Mandatory for assembly venues from 5,000 persons (VStättVO), critical infrastructure under BSI ordinance, larger construction projects and events with elevated fire load or pyrotechnics. Useful without legal requirement when extending sites, commissioning new production facilities, after security incidents, or before major security technology investments. Sekuris writes concepts for €4,500–€25,000 depending on complexity.
How does a risk analysis work?
Standard four-phase approach: (1) Inventory — site visit, interviews with executives, security and plant management, IST analysis of existing measures. (2) Threat modelling — what incidents are realistic (theft, sabotage, cyber attack, natural events)? Who are the threat actors? (3) Vulnerability assessment — gaps between current state and threat. (4) Measure recommendation with effort/cost estimate. Duration 5–15 working days.
What does security consulting cost?
Daily rates typically €1,200–€1,800 — depending on specialisation (standard conceptualisation vs. critical infrastructure / forensics / crisis management). Compact risk analyses for SMEs €4,500–€8,000. Full security concepts per VStättVO or ISO 27001 typically €12,000–€25,000. For implementation-accompanying mandates rates reduce 10–20% — we treat consulting as start, not end.
Are you independent or do you only sell Sekuris solutions?
Consulting and implementation are separate. Within consulting mandates we recommend the most economical and secure solution — even if that means another provider or in-house execution. Subsequent Sekuris implementation is possible but not a prerequisite for consulting. We document this separation contractually. For conflict situations (e.g. existing tender) we provide a second opinion against a competing proposal on request.
Which standards and norms do you apply?
Main references are DIN VDE V 0827, state assembly venue regulations (security concepts for assembly venues), BSI baseline protection, ISO 27001/27002, BSI critical infrastructure ordinance and VdS guidelines. For industry-specific requirements (pharma GxP, food BRC, automotive TISAX) we integrate the relevant standards.

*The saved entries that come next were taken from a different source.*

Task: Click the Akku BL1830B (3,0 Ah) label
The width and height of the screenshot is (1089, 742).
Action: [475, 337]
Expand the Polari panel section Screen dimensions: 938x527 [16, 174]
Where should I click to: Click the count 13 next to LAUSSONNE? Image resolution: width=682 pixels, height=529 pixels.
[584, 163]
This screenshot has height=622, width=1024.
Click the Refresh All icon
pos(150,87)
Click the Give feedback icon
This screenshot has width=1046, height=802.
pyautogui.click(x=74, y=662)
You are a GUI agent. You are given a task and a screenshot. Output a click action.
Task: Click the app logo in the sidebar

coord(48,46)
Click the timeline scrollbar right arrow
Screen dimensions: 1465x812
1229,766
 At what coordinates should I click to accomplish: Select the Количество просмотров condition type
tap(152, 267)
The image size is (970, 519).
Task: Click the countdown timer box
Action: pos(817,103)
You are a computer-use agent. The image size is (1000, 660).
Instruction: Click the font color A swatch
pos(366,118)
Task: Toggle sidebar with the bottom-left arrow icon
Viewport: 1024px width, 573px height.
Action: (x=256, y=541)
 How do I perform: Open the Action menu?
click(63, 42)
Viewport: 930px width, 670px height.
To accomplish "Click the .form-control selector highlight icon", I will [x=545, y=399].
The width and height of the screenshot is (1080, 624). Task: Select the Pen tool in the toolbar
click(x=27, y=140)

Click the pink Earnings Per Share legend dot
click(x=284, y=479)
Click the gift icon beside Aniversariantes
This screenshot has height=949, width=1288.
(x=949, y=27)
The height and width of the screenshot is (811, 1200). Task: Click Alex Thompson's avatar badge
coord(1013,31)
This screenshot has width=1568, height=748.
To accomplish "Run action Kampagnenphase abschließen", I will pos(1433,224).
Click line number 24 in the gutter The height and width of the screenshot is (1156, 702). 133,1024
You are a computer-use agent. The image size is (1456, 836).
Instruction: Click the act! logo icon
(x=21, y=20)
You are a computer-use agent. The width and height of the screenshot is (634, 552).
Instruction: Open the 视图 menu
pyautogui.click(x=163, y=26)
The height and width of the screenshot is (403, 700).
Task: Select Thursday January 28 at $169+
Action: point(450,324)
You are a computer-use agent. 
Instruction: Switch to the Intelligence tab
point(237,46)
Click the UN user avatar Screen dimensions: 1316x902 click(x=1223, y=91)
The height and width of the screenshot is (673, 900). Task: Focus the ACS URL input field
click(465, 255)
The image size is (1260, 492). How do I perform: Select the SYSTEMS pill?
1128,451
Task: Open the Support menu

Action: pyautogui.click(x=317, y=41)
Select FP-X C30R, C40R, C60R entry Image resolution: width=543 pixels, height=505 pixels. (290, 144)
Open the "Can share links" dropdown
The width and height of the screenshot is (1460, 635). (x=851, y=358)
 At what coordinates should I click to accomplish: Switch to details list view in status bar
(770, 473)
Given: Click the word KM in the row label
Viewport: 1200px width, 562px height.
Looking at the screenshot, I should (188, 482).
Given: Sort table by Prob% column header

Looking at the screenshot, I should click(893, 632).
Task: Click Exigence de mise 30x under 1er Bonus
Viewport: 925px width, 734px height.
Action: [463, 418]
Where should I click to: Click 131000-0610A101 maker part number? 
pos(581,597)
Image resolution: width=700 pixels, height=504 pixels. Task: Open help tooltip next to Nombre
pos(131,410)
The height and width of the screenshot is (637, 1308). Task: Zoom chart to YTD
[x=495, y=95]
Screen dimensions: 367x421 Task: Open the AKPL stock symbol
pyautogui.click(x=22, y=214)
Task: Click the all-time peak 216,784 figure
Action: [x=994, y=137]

Concepts are audit-proof — we know the auditors and typical pitfalls.
Do you also support ISO 27001 or TISAX audits?
Yes. For ISO 27001 we support ISMS build-up, gap analysis between current state and norm requirements, internal auditing and preparation for the certification audit. TISAX (automotive supply chain) follows the same approach. Recertification mandates (every three years) are possible. Sekuris works closely with certified auditors but does not issue certification itself — that would conflict with the consulting role.